* What you are asked to do
Each record is to be written out exactly as it appears.

Records from a data collection:
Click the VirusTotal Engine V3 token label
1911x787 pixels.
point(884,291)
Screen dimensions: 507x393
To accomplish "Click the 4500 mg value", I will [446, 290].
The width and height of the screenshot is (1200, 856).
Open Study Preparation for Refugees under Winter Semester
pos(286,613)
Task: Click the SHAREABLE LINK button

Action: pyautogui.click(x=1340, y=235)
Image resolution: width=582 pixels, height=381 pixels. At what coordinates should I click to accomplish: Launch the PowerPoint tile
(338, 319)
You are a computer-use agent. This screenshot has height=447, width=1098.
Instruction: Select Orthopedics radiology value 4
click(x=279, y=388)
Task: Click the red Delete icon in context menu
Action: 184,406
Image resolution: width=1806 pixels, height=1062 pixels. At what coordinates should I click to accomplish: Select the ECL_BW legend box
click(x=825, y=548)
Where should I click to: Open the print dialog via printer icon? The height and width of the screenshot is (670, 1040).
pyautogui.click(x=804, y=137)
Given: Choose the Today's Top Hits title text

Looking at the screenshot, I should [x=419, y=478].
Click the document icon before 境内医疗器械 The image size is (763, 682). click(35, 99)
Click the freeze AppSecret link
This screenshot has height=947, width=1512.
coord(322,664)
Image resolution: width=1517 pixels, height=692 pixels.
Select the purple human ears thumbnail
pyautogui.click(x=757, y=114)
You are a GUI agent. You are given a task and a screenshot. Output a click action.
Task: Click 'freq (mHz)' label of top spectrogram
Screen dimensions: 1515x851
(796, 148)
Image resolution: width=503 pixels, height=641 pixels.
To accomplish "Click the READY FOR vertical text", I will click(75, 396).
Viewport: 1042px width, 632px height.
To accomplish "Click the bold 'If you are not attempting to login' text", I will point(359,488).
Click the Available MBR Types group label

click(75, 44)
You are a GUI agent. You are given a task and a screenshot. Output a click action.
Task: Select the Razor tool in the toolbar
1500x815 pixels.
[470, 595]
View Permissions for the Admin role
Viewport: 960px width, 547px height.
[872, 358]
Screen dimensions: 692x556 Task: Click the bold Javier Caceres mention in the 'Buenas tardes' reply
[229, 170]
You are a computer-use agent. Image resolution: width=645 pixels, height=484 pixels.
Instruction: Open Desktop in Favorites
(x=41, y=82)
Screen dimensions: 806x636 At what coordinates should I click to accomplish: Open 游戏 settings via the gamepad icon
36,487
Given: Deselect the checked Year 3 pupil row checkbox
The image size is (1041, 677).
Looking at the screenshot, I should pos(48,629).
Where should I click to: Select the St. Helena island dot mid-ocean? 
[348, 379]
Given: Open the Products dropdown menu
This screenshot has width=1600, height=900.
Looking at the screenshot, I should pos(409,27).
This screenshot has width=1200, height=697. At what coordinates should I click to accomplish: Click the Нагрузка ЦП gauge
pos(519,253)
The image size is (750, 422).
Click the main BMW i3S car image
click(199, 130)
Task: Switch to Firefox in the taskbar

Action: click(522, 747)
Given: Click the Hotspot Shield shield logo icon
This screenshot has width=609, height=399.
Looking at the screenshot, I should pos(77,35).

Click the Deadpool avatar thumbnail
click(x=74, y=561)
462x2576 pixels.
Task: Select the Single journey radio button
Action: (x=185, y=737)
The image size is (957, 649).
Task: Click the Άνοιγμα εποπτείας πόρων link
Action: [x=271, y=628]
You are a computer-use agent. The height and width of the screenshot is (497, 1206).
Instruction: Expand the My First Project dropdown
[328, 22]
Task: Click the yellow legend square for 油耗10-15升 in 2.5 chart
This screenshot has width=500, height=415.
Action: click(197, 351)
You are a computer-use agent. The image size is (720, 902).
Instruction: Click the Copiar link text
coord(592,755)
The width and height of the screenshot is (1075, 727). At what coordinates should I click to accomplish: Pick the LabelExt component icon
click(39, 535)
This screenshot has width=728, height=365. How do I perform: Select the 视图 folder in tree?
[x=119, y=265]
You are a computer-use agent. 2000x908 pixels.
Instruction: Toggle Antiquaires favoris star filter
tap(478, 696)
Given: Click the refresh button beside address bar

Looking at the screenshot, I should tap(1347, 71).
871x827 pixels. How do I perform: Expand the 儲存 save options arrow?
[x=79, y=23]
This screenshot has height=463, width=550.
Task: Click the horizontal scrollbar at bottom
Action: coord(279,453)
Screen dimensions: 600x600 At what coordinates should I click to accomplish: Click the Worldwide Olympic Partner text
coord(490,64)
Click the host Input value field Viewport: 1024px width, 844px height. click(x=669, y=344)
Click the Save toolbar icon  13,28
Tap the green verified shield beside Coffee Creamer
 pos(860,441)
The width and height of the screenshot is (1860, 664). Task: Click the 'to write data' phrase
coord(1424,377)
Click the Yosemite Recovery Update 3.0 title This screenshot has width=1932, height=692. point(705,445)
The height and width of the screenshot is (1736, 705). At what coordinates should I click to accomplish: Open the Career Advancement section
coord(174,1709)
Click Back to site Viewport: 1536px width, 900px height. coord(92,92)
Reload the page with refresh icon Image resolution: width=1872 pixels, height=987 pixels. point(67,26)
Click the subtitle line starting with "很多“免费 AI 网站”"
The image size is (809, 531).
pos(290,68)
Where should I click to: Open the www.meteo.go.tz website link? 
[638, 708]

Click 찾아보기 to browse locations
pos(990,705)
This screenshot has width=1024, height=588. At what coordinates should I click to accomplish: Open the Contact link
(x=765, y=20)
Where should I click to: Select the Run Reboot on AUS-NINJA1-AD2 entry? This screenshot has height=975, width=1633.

* Exercise answer
Click the VirusTotal Engine V3 token label
1911x787 pixels.
point(884,291)
Screen dimensions: 507x393
To accomplish "Click the 4500 mg value", I will [446, 290].
The width and height of the screenshot is (1200, 856).
Open Study Preparation for Refugees under Winter Semester
pos(286,613)
Task: Click the SHAREABLE LINK button

Action: pyautogui.click(x=1340, y=235)
Image resolution: width=582 pixels, height=381 pixels. At what coordinates should I click to accomplish: Launch the PowerPoint tile
(338, 319)
You are a computer-use agent. This screenshot has height=447, width=1098.
Instruction: Select Orthopedics radiology value 4
click(x=279, y=388)
Task: Click the red Delete icon in context menu
Action: 184,406
Image resolution: width=1806 pixels, height=1062 pixels. At what coordinates should I click to accomplish: Select the ECL_BW legend box
click(x=825, y=548)
Where should I click to: Open the print dialog via printer icon? The height and width of the screenshot is (670, 1040).
pyautogui.click(x=804, y=137)
Given: Choose the Today's Top Hits title text

Looking at the screenshot, I should [x=419, y=478].
Click the document icon before 境内医疗器械 The image size is (763, 682). click(35, 99)
Click the freeze AppSecret link
This screenshot has height=947, width=1512.
coord(322,664)
Image resolution: width=1517 pixels, height=692 pixels.
Select the purple human ears thumbnail
pyautogui.click(x=757, y=114)
You are a GUI agent. You are given a task and a screenshot. Output a click action.
Task: Click 'freq (mHz)' label of top spectrogram
Screen dimensions: 1515x851
(796, 148)
Image resolution: width=503 pixels, height=641 pixels.
To accomplish "Click the READY FOR vertical text", I will click(75, 396).
Viewport: 1042px width, 632px height.
To accomplish "Click the bold 'If you are not attempting to login' text", I will point(359,488).
Click the Available MBR Types group label

click(75, 44)
You are a GUI agent. You are given a task and a screenshot. Output a click action.
Task: Select the Razor tool in the toolbar
1500x815 pixels.
[470, 595]
View Permissions for the Admin role
Viewport: 960px width, 547px height.
[872, 358]
Screen dimensions: 692x556 Task: Click the bold Javier Caceres mention in the 'Buenas tardes' reply
[229, 170]
You are a computer-use agent. Image resolution: width=645 pixels, height=484 pixels.
Instruction: Open Desktop in Favorites
(x=41, y=82)
Screen dimensions: 806x636 At what coordinates should I click to accomplish: Open 游戏 settings via the gamepad icon
36,487
Given: Deselect the checked Year 3 pupil row checkbox
The image size is (1041, 677).
Looking at the screenshot, I should pos(48,629).
Where should I click to: Select the St. Helena island dot mid-ocean? 
[348, 379]
Given: Open the Products dropdown menu
This screenshot has width=1600, height=900.
Looking at the screenshot, I should pos(409,27).
This screenshot has width=1200, height=697. At what coordinates should I click to accomplish: Click the Нагрузка ЦП gauge
pos(519,253)
The image size is (750, 422).
Click the main BMW i3S car image
click(199, 130)
Task: Switch to Firefox in the taskbar

Action: click(522, 747)
Given: Click the Hotspot Shield shield logo icon
This screenshot has width=609, height=399.
Looking at the screenshot, I should pos(77,35).

Click the Deadpool avatar thumbnail
click(x=74, y=561)
462x2576 pixels.
Task: Select the Single journey radio button
Action: (x=185, y=737)
The image size is (957, 649).
Task: Click the Άνοιγμα εποπτείας πόρων link
Action: [x=271, y=628]
You are a computer-use agent. The height and width of the screenshot is (497, 1206).
Instruction: Expand the My First Project dropdown
[328, 22]
Task: Click the yellow legend square for 油耗10-15升 in 2.5 chart
This screenshot has width=500, height=415.
Action: click(197, 351)
You are a computer-use agent. The image size is (720, 902).
Instruction: Click the Copiar link text
coord(592,755)
The width and height of the screenshot is (1075, 727). At what coordinates should I click to accomplish: Pick the LabelExt component icon
click(39, 535)
This screenshot has width=728, height=365. How do I perform: Select the 视图 folder in tree?
[x=119, y=265]
You are a computer-use agent. 2000x908 pixels.
Instruction: Toggle Antiquaires favoris star filter
tap(478, 696)
Given: Click the refresh button beside address bar

Looking at the screenshot, I should tap(1347, 71).
871x827 pixels. How do I perform: Expand the 儲存 save options arrow?
[x=79, y=23]
This screenshot has height=463, width=550.
Task: Click the horizontal scrollbar at bottom
Action: coord(279,453)
Screen dimensions: 600x600 At what coordinates should I click to accomplish: Click the Worldwide Olympic Partner text
coord(490,64)
Click the host Input value field Viewport: 1024px width, 844px height. click(x=669, y=344)
Click the Save toolbar icon  13,28
Tap the green verified shield beside Coffee Creamer
 pos(860,441)
The width and height of the screenshot is (1860, 664). Task: Click the 'to write data' phrase
coord(1424,377)
Click the Yosemite Recovery Update 3.0 title This screenshot has width=1932, height=692. point(705,445)
The height and width of the screenshot is (1736, 705). At what coordinates should I click to accomplish: Open the Career Advancement section
coord(174,1709)
Click Back to site Viewport: 1536px width, 900px height. coord(92,92)
Reload the page with refresh icon Image resolution: width=1872 pixels, height=987 pixels. point(67,26)
Click the subtitle line starting with "很多“免费 AI 网站”"
The image size is (809, 531).
pos(290,68)
Where should I click to: Open the www.meteo.go.tz website link? 
[638, 708]

Click 찾아보기 to browse locations
pos(990,705)
This screenshot has width=1024, height=588. At what coordinates should I click to accomplish: Open the Contact link
(x=765, y=20)
Where should I click to: Select the Run Reboot on AUS-NINJA1-AD2 entry? This screenshot has height=975, width=1633.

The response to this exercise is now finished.